Following the previous notations, individual models are supposed to use them to achieve good performance and thus the consensus score measures the quantity of discriminative features that the model uses to make predictions. A higher consensus score indicates that the model is more likely to achieve good performance. More investigations on this may lead to theoretical proofs of our second observation.

Furthermore, our experiments with both explanation algorithms on all datasets have found that consensus scores are correlated to the interpretability scores of the models, even though interpretability scores were evaluated through totally different ways—network dissections (Bau et al., 2017) and user studies. Actually, network dissections evaluate the interpretability of a model through matching its activation maps in intermediate layers with the ground truth segmentation of visual concepts in the image. A model with higher interpretability should have more convolutional filters activated at the visual patterns/objects for classification. In this way, we particularly measure the similarity between the explanation results obtained for every model and the segmentation ground truth of images. We found that the models’ segmentation-explanation similarity significantly correlates to their consensus scores (see Fig. 10). This observation might encourage us to further study the connections between interpretability and consensus scores in the future work.

Fig. 10
figure 10

Correlation between mAP scores to the segmentation ground truth and the consensus scores using a LIME and b SmoothGrad with the CUB-200-2011 dataset over 85 models (of the committee). Pearson correlation coefficients are 0.885 (p value 3e−29) for LIME and 0.906 (p value 8e−33) for SmoothGrad. For concise purposes, networks in the same family are represented by the same symbol. Best viewed in color and with zoom-in (Color figure online)

6 Conclusion

In this paper, we study the common features shared by various deep models for image classification. Specifically, given the explanation results obtained by explanation algorithms, we propose to aggregate the explanation results from different models and obtain the cross-model consensus of explanations through voting.

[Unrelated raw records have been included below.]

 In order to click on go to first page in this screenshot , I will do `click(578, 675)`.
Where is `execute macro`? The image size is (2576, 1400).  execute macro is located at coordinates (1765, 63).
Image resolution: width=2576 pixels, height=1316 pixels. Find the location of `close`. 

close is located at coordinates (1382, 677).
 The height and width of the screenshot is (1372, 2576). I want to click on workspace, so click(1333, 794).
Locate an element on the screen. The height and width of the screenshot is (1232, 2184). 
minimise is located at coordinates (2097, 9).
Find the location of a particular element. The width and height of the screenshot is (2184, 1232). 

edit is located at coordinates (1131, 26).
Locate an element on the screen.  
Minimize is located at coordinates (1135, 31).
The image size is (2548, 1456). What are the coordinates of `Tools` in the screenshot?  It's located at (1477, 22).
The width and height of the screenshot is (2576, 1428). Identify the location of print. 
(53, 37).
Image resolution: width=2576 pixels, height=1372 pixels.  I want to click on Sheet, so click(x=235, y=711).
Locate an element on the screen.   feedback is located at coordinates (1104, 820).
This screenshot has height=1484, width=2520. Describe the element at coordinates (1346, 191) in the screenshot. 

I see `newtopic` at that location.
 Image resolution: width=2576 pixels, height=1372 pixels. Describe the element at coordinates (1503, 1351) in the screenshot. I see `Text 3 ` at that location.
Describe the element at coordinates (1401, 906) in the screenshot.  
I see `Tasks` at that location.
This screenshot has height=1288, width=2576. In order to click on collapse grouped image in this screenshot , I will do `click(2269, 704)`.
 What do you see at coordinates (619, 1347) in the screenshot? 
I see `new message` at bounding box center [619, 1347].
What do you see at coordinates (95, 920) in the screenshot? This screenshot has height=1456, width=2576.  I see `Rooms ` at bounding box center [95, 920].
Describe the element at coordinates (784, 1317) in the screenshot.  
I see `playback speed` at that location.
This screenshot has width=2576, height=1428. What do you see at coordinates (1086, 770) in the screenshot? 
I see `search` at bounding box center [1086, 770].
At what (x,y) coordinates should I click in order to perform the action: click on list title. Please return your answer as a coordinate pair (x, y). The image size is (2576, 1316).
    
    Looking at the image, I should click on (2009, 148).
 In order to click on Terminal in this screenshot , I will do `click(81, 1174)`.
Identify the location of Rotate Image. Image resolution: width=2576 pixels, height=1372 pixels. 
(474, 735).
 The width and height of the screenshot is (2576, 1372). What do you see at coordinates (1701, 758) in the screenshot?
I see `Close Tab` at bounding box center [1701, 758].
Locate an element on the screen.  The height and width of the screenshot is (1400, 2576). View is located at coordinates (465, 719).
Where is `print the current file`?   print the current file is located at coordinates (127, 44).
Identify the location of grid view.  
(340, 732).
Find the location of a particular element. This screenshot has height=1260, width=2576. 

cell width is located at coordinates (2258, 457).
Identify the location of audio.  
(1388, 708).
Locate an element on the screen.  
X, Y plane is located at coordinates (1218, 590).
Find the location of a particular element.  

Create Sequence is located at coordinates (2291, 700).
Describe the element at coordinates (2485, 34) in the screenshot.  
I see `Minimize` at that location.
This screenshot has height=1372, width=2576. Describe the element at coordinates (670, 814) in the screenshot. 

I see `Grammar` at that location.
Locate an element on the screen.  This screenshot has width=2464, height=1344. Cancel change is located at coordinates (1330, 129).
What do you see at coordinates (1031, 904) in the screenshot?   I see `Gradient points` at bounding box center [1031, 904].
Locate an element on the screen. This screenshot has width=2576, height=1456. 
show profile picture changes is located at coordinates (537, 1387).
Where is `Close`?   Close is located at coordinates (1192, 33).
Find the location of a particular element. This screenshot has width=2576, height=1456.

To understand features used by every model and the common ones, we measure the consensus scores as the similarity between the consensus and the explanation of individual models.

Our empirical studies based on comprehensive experiments using 80+ deep models on five datasets/tasks find that (i) the consensus aligns with the ground truth semantic segmentation of the visual objects for classification; (ii) models with higher consensus scores would enjoy better testing accuracy; and (iii) the consensus scores correlate to the interpretability scores. In addition to the main claims, we also include additional experiments to demonstrate robustness and consistency of the proposed cross-model consensus of explanations in explanation algorithms, formed committees, the committee size, and random selections on various datasets. All these studies confirm the applicability of consensus as a proxy to study and analyze the common features shared by different models in our research. Furthermore, several open issues and strengths have been discussed, with future directions introduced. Hereby, we are encouraged to adopt the consensus and consensus scores for better understanding the behaviors of deep models.